*Your instructions*:
Copy the lines below word for word, starting at the line that contains "Click the E compass label on direction graph" and ending at the line that contains "tap(532, 355)".

--- start of Records to use ---

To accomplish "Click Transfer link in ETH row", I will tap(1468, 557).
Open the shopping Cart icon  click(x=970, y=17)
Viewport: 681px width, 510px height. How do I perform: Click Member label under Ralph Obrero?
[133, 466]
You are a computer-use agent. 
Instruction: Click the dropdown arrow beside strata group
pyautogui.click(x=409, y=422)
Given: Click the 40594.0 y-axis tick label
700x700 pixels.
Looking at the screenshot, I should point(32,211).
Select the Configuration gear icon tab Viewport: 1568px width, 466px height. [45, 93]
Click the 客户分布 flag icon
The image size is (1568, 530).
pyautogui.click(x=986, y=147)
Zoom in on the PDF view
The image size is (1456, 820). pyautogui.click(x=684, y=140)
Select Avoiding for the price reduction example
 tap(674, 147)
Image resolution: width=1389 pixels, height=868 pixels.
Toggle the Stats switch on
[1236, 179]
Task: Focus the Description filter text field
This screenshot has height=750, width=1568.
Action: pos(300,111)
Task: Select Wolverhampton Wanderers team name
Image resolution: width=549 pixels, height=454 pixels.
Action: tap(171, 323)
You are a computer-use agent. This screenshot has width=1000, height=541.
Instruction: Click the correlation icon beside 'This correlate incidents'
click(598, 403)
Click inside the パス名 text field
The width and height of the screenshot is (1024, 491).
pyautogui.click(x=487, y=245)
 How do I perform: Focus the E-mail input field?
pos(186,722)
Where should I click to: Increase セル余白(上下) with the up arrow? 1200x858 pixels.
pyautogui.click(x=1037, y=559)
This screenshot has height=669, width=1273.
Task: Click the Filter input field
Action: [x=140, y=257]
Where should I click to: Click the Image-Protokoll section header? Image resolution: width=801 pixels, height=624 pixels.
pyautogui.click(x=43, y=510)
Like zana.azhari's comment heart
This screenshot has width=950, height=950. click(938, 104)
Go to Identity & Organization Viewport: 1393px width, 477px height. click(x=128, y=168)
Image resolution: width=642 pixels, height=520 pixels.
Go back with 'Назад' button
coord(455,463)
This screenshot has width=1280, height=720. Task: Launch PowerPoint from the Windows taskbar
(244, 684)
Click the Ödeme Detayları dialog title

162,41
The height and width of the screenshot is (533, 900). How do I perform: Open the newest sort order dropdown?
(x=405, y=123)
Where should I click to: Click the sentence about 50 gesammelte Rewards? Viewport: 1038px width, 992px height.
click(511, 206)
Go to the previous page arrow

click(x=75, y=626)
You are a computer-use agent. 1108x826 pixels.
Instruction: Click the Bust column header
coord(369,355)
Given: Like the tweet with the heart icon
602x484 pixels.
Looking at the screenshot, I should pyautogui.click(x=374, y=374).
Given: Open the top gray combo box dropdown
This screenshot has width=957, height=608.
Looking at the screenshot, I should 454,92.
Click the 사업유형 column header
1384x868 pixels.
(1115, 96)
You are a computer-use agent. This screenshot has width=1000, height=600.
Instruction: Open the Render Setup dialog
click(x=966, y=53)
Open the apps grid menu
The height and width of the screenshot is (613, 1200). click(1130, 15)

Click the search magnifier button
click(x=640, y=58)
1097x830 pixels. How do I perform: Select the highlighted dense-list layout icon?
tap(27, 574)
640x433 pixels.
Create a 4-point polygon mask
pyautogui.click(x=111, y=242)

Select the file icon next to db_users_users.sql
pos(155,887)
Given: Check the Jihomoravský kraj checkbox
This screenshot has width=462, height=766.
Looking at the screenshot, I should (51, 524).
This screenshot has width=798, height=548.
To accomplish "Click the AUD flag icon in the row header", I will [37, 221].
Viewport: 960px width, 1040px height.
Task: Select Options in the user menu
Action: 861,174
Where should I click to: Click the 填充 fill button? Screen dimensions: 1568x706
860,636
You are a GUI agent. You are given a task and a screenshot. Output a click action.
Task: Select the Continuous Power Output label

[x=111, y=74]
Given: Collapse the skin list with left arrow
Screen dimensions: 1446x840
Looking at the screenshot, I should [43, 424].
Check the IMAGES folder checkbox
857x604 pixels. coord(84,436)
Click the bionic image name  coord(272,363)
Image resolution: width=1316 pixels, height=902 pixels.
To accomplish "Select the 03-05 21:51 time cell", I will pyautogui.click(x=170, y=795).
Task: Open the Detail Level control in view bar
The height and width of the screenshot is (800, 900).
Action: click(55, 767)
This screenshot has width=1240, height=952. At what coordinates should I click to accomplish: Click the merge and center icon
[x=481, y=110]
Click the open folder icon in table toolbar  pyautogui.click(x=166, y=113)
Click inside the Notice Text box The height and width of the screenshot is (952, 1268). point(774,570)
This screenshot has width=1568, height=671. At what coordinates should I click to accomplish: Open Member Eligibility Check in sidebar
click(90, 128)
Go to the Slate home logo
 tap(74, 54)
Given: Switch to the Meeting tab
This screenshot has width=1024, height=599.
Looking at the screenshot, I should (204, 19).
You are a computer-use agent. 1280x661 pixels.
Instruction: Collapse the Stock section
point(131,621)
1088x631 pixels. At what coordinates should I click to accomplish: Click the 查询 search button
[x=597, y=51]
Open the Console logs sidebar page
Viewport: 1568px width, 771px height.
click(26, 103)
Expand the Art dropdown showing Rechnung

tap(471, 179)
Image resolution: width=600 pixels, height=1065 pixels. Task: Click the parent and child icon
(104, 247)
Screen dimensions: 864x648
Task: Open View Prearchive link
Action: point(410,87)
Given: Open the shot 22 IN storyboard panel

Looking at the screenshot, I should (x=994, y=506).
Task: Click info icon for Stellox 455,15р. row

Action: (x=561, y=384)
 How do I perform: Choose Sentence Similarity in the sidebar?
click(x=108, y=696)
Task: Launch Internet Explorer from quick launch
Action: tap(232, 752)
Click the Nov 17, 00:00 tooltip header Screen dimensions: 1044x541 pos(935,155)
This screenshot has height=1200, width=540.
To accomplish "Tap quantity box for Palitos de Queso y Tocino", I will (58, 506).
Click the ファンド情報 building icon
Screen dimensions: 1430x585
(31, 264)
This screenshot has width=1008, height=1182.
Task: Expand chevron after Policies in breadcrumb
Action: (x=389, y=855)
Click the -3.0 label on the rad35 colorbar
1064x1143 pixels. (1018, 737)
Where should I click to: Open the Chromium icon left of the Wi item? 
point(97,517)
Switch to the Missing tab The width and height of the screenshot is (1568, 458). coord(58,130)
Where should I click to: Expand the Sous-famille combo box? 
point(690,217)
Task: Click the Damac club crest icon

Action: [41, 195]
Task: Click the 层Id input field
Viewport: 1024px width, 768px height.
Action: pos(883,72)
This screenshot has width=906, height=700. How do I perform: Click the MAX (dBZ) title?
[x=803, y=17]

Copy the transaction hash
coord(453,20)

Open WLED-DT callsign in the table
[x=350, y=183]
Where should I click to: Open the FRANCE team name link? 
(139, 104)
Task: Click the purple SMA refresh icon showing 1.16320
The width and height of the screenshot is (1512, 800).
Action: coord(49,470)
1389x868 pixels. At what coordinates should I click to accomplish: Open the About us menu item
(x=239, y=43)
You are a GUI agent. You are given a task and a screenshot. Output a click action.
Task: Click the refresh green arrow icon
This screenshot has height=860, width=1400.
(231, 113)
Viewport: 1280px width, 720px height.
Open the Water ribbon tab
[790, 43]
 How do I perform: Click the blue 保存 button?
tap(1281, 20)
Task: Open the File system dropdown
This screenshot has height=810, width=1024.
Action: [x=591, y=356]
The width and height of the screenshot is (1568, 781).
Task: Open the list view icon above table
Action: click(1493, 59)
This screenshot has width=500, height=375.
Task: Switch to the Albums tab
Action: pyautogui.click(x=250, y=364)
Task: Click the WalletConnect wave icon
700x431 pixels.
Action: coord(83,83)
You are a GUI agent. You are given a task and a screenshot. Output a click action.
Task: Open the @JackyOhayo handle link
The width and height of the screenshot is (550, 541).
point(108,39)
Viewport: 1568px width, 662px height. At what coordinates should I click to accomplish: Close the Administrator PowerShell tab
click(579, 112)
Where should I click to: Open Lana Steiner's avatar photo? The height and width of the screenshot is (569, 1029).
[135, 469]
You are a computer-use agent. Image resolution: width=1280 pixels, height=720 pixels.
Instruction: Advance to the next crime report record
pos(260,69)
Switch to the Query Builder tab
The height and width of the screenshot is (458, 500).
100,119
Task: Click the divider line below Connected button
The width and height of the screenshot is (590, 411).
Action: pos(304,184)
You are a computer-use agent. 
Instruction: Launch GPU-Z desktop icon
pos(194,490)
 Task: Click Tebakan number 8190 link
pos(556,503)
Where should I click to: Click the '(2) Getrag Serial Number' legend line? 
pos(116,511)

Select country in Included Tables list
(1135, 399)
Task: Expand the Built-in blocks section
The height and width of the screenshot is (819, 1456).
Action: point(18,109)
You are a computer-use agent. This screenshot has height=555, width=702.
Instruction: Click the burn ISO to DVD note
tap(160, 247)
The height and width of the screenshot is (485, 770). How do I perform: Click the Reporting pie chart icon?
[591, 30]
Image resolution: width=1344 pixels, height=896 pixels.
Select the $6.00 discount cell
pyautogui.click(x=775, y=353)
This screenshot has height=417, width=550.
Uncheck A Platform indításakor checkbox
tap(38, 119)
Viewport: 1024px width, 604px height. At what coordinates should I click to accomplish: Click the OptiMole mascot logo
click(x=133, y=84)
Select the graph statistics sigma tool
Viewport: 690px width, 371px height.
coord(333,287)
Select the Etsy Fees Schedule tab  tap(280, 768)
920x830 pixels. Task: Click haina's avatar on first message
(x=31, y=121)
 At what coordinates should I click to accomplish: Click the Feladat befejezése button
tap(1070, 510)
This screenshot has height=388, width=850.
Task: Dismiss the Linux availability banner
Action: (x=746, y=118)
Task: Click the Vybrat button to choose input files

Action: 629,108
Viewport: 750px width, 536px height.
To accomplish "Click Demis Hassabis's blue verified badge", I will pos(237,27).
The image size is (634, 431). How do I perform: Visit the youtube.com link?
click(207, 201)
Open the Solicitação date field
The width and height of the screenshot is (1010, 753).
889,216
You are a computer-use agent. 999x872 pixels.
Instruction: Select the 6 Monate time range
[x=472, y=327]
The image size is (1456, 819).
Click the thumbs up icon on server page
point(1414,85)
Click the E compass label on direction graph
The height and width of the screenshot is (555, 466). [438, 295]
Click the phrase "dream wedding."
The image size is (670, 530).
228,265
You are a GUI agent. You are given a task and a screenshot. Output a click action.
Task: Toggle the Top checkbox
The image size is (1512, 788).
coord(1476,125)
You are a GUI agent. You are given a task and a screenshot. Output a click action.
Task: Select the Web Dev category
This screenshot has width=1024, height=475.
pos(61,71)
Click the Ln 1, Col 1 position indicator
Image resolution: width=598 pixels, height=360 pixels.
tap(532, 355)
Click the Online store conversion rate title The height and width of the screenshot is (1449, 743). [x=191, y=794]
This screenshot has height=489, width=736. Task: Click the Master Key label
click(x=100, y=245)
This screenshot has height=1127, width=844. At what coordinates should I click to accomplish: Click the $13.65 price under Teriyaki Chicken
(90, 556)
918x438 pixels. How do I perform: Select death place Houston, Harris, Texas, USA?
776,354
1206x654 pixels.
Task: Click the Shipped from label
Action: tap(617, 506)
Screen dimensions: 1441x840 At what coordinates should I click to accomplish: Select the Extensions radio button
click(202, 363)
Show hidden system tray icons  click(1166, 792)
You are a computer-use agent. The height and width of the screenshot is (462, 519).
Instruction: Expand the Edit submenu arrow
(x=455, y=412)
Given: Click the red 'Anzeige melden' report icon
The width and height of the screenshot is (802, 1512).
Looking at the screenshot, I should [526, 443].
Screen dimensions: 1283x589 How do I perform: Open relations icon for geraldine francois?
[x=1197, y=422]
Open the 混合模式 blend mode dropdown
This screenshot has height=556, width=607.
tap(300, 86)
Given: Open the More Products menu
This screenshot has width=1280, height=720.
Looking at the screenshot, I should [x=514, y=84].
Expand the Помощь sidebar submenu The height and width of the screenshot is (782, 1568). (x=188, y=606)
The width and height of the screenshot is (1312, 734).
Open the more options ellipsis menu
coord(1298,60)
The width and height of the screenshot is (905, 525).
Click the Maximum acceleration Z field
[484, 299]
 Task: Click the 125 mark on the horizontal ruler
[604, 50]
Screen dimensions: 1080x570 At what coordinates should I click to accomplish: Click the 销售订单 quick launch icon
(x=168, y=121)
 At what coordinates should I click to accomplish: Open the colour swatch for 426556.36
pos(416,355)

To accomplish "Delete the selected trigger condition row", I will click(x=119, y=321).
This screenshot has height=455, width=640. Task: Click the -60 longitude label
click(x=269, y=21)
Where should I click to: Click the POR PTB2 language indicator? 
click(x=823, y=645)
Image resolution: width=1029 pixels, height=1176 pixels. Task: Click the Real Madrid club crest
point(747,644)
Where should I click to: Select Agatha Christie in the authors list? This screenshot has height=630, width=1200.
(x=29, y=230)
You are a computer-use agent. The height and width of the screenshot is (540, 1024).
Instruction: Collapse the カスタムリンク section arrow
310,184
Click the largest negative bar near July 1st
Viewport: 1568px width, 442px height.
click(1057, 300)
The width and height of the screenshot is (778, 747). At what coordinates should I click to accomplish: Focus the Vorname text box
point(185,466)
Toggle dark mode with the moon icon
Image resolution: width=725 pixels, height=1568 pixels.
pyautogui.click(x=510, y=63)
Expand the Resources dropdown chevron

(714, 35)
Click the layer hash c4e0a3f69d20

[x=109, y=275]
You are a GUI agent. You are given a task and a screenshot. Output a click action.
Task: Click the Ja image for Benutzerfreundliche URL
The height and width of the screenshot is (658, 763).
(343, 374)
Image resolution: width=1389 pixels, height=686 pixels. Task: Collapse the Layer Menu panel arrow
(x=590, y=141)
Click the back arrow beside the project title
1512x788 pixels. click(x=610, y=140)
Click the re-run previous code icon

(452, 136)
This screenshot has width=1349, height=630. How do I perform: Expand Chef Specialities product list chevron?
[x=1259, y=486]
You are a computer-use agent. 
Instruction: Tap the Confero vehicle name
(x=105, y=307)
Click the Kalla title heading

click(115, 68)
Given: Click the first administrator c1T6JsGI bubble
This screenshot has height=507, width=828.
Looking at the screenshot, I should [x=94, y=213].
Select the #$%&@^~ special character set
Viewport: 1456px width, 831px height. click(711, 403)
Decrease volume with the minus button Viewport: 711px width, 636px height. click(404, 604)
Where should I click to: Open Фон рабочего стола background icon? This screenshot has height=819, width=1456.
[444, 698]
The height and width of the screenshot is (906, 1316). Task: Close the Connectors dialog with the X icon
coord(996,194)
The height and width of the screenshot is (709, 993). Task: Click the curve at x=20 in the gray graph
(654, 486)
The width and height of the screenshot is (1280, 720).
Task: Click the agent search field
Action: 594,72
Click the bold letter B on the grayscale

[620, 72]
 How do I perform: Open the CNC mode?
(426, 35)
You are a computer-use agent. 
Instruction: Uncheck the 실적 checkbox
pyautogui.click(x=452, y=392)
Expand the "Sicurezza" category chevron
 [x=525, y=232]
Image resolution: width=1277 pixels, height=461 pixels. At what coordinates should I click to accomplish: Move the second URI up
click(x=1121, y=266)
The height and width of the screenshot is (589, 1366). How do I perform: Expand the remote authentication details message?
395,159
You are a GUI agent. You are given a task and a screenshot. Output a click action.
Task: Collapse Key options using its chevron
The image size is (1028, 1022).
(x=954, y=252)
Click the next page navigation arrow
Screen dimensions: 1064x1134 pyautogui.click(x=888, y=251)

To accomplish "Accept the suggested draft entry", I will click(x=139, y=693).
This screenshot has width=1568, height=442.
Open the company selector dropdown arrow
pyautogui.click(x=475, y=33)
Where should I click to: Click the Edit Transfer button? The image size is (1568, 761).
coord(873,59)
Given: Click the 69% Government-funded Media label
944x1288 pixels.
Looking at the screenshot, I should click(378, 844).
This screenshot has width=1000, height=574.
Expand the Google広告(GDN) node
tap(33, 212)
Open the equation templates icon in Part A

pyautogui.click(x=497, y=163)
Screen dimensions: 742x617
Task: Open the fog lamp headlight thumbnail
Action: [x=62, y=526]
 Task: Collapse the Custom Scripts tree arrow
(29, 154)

--- end of Records to use ---

*The response*:
Click the E compass label on direction graph
The height and width of the screenshot is (555, 466). [438, 295]
Click the phrase "dream wedding."
The image size is (670, 530).
228,265
You are a GUI agent. You are given a task and a screenshot. Output a click action.
Task: Toggle the Top checkbox
The image size is (1512, 788).
coord(1476,125)
You are a GUI agent. You are given a task and a screenshot. Output a click action.
Task: Select the Web Dev category
This screenshot has width=1024, height=475.
pos(61,71)
Click the Ln 1, Col 1 position indicator
Image resolution: width=598 pixels, height=360 pixels.
tap(532, 355)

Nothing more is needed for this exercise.